— Set task —
Rename "Privacy Policy" to "Privacy Notice" throughout the data below, and leave every other part unchanged.

—————

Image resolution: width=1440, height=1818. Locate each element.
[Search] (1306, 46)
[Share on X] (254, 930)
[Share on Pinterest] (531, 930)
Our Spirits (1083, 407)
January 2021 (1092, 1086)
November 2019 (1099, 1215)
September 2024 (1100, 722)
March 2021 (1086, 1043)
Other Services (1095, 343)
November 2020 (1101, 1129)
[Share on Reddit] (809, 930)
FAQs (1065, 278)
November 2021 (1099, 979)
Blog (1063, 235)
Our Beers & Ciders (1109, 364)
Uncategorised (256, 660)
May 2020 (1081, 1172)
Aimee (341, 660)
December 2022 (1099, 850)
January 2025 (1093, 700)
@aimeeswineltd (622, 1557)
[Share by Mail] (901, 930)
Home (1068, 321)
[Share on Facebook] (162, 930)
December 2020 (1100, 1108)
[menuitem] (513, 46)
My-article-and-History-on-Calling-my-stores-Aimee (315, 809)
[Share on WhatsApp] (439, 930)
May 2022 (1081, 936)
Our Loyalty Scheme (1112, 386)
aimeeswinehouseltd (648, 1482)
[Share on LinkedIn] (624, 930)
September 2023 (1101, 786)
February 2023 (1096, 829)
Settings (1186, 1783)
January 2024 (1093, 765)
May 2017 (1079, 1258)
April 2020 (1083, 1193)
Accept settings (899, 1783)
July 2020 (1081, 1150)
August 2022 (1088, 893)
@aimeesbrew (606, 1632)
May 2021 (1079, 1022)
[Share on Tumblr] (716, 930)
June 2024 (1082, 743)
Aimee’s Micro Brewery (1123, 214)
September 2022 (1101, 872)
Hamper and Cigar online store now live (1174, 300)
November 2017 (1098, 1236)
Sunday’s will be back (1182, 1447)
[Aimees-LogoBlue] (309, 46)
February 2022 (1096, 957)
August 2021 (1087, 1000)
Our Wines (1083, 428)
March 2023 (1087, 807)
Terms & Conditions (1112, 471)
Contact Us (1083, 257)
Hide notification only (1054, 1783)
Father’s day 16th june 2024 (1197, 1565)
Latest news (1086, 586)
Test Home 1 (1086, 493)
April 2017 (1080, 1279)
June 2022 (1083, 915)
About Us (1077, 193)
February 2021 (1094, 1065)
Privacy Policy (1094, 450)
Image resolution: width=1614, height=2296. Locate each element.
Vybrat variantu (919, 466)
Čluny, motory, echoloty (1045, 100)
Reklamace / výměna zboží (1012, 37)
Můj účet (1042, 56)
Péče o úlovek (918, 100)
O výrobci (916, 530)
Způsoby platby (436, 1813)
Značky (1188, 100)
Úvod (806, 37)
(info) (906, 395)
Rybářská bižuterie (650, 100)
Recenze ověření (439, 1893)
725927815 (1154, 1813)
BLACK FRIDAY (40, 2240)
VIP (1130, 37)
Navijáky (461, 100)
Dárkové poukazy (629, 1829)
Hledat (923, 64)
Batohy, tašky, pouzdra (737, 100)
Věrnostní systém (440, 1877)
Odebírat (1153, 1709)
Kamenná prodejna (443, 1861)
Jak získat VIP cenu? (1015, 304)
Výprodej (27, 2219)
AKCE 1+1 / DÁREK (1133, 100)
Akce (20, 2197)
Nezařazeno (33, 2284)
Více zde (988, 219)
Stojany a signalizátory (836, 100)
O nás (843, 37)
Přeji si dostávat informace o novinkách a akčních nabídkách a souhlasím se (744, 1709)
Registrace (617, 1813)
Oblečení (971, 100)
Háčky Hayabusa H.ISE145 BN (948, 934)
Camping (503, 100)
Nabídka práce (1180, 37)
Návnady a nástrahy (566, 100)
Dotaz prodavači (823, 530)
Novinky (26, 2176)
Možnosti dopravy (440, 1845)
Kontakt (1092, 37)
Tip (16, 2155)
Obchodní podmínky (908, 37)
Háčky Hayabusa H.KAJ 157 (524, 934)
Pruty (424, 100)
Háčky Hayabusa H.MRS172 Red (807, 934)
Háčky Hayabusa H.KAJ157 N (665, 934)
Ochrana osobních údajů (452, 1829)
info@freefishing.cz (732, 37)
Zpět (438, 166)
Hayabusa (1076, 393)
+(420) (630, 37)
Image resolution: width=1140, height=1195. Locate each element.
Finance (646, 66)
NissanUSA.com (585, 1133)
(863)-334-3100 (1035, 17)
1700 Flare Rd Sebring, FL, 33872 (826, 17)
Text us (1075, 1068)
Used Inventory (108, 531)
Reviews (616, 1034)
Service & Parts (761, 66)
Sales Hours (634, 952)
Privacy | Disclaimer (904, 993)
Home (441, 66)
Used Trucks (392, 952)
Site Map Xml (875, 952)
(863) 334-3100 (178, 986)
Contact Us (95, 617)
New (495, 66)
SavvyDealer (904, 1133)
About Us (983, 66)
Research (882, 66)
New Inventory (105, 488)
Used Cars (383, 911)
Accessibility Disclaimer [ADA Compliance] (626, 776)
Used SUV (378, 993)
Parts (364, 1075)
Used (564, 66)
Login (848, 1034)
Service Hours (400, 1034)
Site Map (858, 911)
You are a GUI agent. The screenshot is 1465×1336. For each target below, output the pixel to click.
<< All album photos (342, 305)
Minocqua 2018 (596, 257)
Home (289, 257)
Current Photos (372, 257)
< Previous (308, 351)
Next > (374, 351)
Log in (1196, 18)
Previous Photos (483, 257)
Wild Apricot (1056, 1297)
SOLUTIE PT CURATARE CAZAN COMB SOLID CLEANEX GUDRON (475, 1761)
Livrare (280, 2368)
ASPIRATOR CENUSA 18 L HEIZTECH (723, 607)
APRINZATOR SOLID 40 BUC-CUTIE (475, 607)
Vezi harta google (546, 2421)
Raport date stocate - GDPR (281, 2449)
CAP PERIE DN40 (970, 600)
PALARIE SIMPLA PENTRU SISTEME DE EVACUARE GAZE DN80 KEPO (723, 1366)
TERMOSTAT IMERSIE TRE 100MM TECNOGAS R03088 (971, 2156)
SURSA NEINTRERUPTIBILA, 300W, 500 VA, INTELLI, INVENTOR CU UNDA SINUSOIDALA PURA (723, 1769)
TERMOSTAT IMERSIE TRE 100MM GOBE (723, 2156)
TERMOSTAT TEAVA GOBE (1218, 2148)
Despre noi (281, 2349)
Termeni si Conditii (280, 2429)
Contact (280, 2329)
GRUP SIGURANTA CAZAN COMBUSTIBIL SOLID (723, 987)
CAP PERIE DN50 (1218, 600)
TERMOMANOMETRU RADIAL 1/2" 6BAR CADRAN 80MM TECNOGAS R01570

—————

— Output of the task —
Image resolution: width=1440, height=1818. Locate each element.
[Search] (1306, 46)
[Share on X] (254, 930)
[Share on Pinterest] (531, 930)
Our Spirits (1083, 407)
January 2021 (1092, 1086)
November 2019 (1099, 1215)
September 2024 (1100, 722)
March 2021 (1086, 1043)
Other Services (1095, 343)
November 2020 (1101, 1129)
[Share on Reddit] (809, 930)
FAQs (1065, 278)
November 2021 (1099, 979)
Blog (1063, 235)
Our Beers & Ciders (1109, 364)
Uncategorised (256, 660)
May 2020 (1081, 1172)
Aimee (341, 660)
December 2022 (1099, 850)
January 2025 (1093, 700)
@aimeeswineltd (622, 1557)
[Share by Mail] (901, 930)
Home (1068, 321)
[Share on Facebook] (162, 930)
December 2020 (1100, 1108)
[menuitem] (513, 46)
My-article-and-History-on-Calling-my-stores-Aimee (315, 809)
[Share on WhatsApp] (439, 930)
May 2022 (1081, 936)
Our Loyalty Scheme (1112, 386)
aimeeswinehouseltd (648, 1482)
[Share on LinkedIn] (624, 930)
September 2023 (1101, 786)
February 2023 (1096, 829)
Settings (1186, 1783)
January 2024 (1093, 765)
May 2017 (1079, 1258)
April 2020 (1083, 1193)
Accept settings (899, 1783)
July 2020 (1081, 1150)
August 2022 (1088, 893)
@aimeesbrew (606, 1632)
May 2021 (1079, 1022)
[Share on Tumblr] (716, 930)
June 2024 (1082, 743)
Aimee’s Micro Brewery (1123, 214)
September 2022 (1101, 872)
Hamper and Cigar online store now live (1174, 300)
November 2017 (1098, 1236)
Sunday’s will be back (1182, 1447)
[Aimees-LogoBlue] (309, 46)
February 2022 (1096, 957)
August 2021 (1087, 1000)
Our Wines (1083, 428)
March 2023 (1087, 807)
Terms & Conditions (1112, 471)
Contact Us (1083, 257)
Hide notification only (1054, 1783)
Father’s day 16th june 2024 (1197, 1565)
Latest news (1086, 586)
Test Home 1 (1086, 493)
April 2017 (1080, 1279)
June 2022 (1083, 915)
About Us (1077, 193)
February 2021 (1094, 1065)
Privacy Notice (1094, 450)
Image resolution: width=1614, height=2296. Locate each element.
Vybrat variantu (919, 466)
Čluny, motory, echoloty (1045, 100)
Reklamace / výměna zboží (1012, 37)
Můj účet (1042, 56)
Péče o úlovek (918, 100)
O výrobci (916, 530)
Způsoby platby (436, 1813)
Značky (1188, 100)
Úvod (806, 37)
(info) (906, 395)
Rybářská bižuterie (650, 100)
Recenze ověření (439, 1893)
725927815 (1154, 1813)
BLACK FRIDAY (40, 2240)
VIP (1130, 37)
Navijáky (461, 100)
Dárkové poukazy (629, 1829)
Hledat (923, 64)
Batohy, tašky, pouzdra (737, 100)
Věrnostní systém (440, 1877)
Odebírat (1153, 1709)
Kamenná prodejna (443, 1861)
Jak získat VIP cenu? (1015, 304)
Výprodej (27, 2219)
AKCE 1+1 / DÁREK (1133, 100)
Akce (20, 2197)
Nezařazeno (33, 2284)
Více zde (988, 219)
Stojany a signalizátory (836, 100)
O nás (843, 37)
Přeji si dostávat informace o novinkách a akčních nabídkách a souhlasím se (744, 1709)
Registrace (617, 1813)
Oblečení (971, 100)
Háčky Hayabusa H.ISE145 BN (948, 934)
Camping (503, 100)
Nabídka práce (1180, 37)
Návnady a nástrahy (566, 100)
Dotaz prodavači (823, 530)
Novinky (26, 2176)
Možnosti dopravy (440, 1845)
Kontakt (1092, 37)
Tip (16, 2155)
Obchodní podmínky (908, 37)
Háčky Hayabusa H.KAJ 157 (524, 934)
Pruty (424, 100)
Háčky Hayabusa H.MRS172 Red (807, 934)
Háčky Hayabusa H.KAJ157 N (665, 934)
Ochrana osobních údajů (452, 1829)
info@freefishing.cz (732, 37)
Zpět (438, 166)
Hayabusa (1076, 393)
+(420) (630, 37)
Image resolution: width=1140, height=1195. Locate each element.
Finance (646, 66)
NissanUSA.com (585, 1133)
(863)-334-3100 (1035, 17)
1700 Flare Rd Sebring, FL, 33872 (826, 17)
Text us (1075, 1068)
Used Inventory (108, 531)
Reviews (616, 1034)
Service & Parts (761, 66)
Sales Hours (634, 952)
Privacy | Disclaimer (904, 993)
Home (441, 66)
Used Trucks (392, 952)
Site Map Xml (875, 952)
(863) 334-3100 (178, 986)
Contact Us (95, 617)
New (495, 66)
SavvyDealer (904, 1133)
About Us (983, 66)
Research (882, 66)
New Inventory (105, 488)
Used Cars (383, 911)
Accessibility Disclaimer [ADA Compliance] (626, 776)
Used SUV (378, 993)
Parts (364, 1075)
Used (564, 66)
Login (848, 1034)
Service Hours (400, 1034)
Site Map (858, 911)
You are a GUI agent. The screenshot is 1465×1336. For each target below, output the pixel to click.
<< All album photos (342, 305)
Minocqua 2018 (596, 257)
Home (289, 257)
Current Photos (372, 257)
< Previous (308, 351)
Next > (374, 351)
Log in (1196, 18)
Previous Photos (483, 257)
Wild Apricot (1056, 1297)
SOLUTIE PT CURATARE CAZAN COMB SOLID CLEANEX GUDRON (475, 1761)
Livrare (280, 2368)
ASPIRATOR CENUSA 18 L HEIZTECH (723, 607)
APRINZATOR SOLID 40 BUC-CUTIE (475, 607)
Vezi harta google (546, 2421)
Raport date stocate - GDPR (281, 2449)
CAP PERIE DN40 (970, 600)
PALARIE SIMPLA PENTRU SISTEME DE EVACUARE GAZE DN80 KEPO (723, 1366)
TERMOSTAT IMERSIE TRE 100MM TECNOGAS R03088 (971, 2156)
SURSA NEINTRERUPTIBILA, 300W, 500 VA, INTELLI, INVENTOR CU UNDA SINUSOIDALA PURA (723, 1769)
TERMOSTAT IMERSIE TRE 100MM GOBE (723, 2156)
TERMOSTAT TEAVA GOBE (1218, 2148)
Despre noi (281, 2349)
Termeni si Conditii (280, 2429)
Contact (280, 2329)
GRUP SIGURANTA CAZAN COMBUSTIBIL SOLID (723, 987)
CAP PERIE DN50 (1218, 600)
TERMOMANOMETRU RADIAL 1/2" 6BAR CADRAN 80MM TECNOGAS R01570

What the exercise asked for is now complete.